London - Broadcasters Sky and BT have won the UK television rights on Tuesday to broadcast Premier League football games in 2016-2019 for a record £5.1 billion, the league said.
The stunning 70 percent price hike is the result of a ferocious bidding war that has seen BT muscle in on what had been Sky's territory and has included reported bids from America's Discovery Network and Qatar's beIN Sports.
Sky won five of the seven packages and will show 126 matches per season, including the new Friday night slot for 10 games, with BT retaining the other two, totalling 42 matches.
Premier League chief executive Richard Scudamore said the deal meant "money will continue to be invested in putting on the best show and new stadiums and heavily in youth.
"Clubs are very aware that part of our product is keeping the stadia full," he added.
"Both Sky Sports and BT Sport have done a tremendous job in bringing the game to the fans as well as providing the revenue that allows clubs to invest in football, facilities, youth development and their communities."
Crucially, Sky managed to keep hold of the bumper Sunday lunchtime slot, but at a cost.
"Sky had the most to risk with this TV deal and has been forced to pay over the odds to secure prime packages including the Sunday lunchtime kick offs, which typically attracts the highest viewing audience," said Joshuya Raymond from analysts CityIndex.

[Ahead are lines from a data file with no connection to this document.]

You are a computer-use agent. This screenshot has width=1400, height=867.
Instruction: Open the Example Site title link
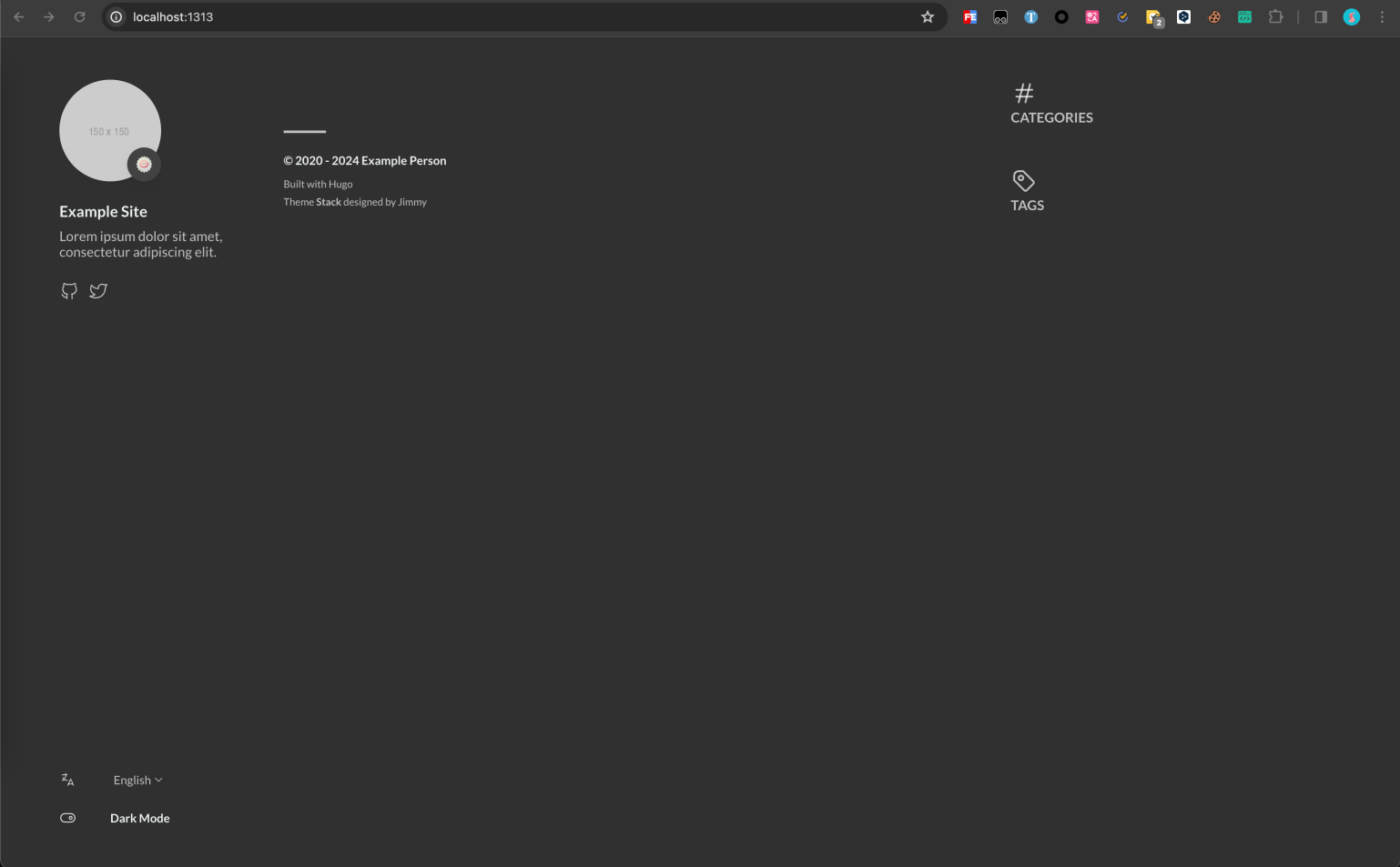pyautogui.click(x=103, y=212)
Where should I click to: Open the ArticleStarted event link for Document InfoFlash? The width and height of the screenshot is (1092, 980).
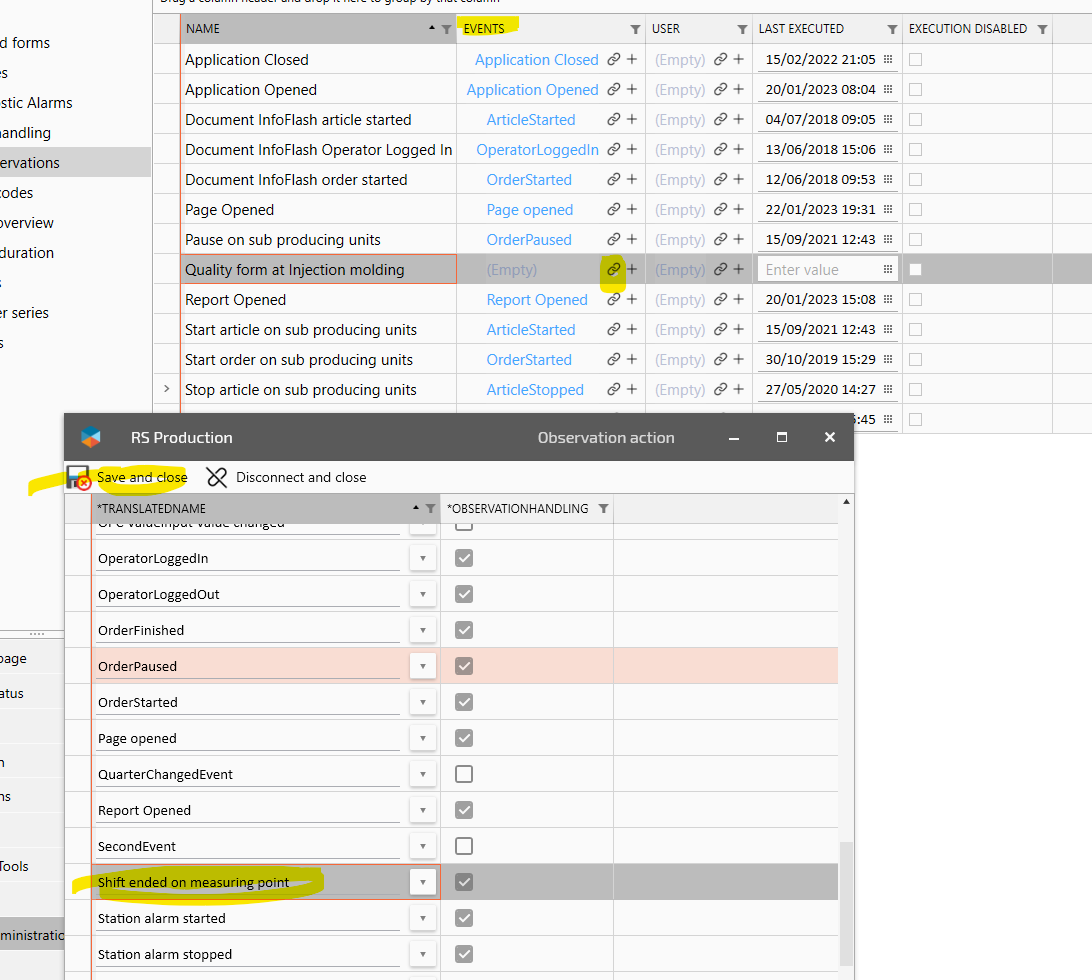[x=531, y=120]
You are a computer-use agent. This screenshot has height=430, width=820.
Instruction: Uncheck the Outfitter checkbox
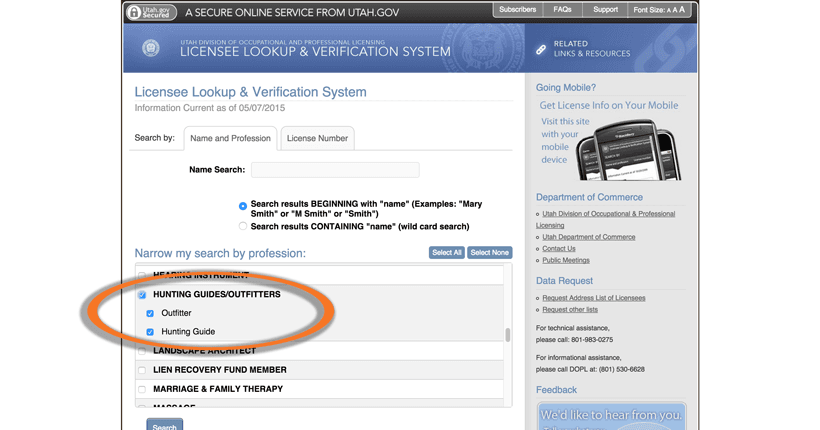150,313
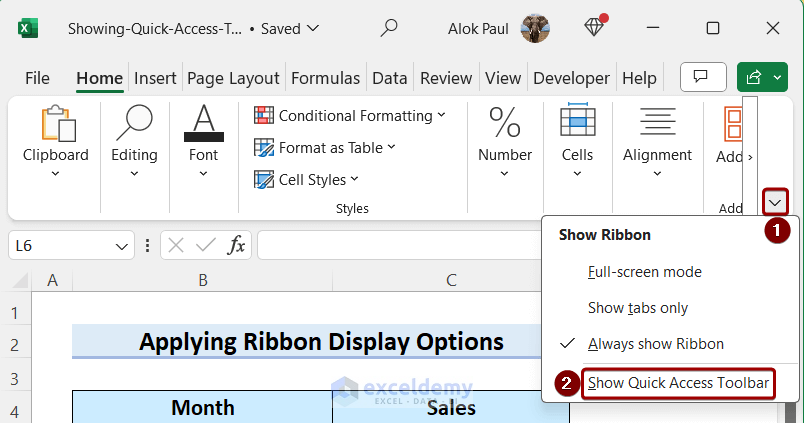Click the Editing magnifier icon
The width and height of the screenshot is (804, 423).
point(134,124)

"I expect Sky shareholders to react warmly to this latest victory but in the medium term, there has to be a deeper concern on the spiralling prices paid by broadcasters," he added.
When the rights were last up for grabs in 2012, Sky won five of the seven lots at a cost of £2.3 billion and currently broadcasts 116 of the 154 matches shown live per season in the United Kingdom.
Telecommunications firm BT secured the rights to 38 games per season for £738 million, helping to arrest the company's decline in the era of the mobile phone.
It will pay £320 million per season under the new deal.
The bidding process ensures that no single channel can broadcast more than 75 percent of the 168 matches under auction.
The sale price per match, which was already as high as £4.28 million prior to 2013, will rise to over 10 million.
The figures are a world away from the fee of £191 million paid in 1992 by Sky -- in which media magnate Rupert Murdoch holds a 39 percent stake -- for the rights over a five-year period, at a time when the English top flight was not yet a global heavyweight.
The new deal will make the Premier League, which is regularly watched by nearly three billion TV viewers in 170 countries, comfortably the world's most valuable soccer league, and the second most profitable sports championship behind America's NFL.
Traditionally Britain's go-to channel for live sport, Sky has been alarmed by BT's incursion into its domain, particularly as the two companies are also rivals in the TV and Internet markets.
BT, which launched BT Sport in the middle of 2013, has already established footholds in motorsport and rugby union and acquired exclusive rights to show the lucrative Champions League and the Europa League in a deal with European governing body UEFA worth 897 million.
But in the domestic market, BT needs to expand its offering in order to continue to attract new subscribers.
The race for rights to show live games has long been abandoned by terrestrial broadcaster BBC, which continues to show weekly highlights on its much-loved Match of the Day programme in a long-term £204 million deal.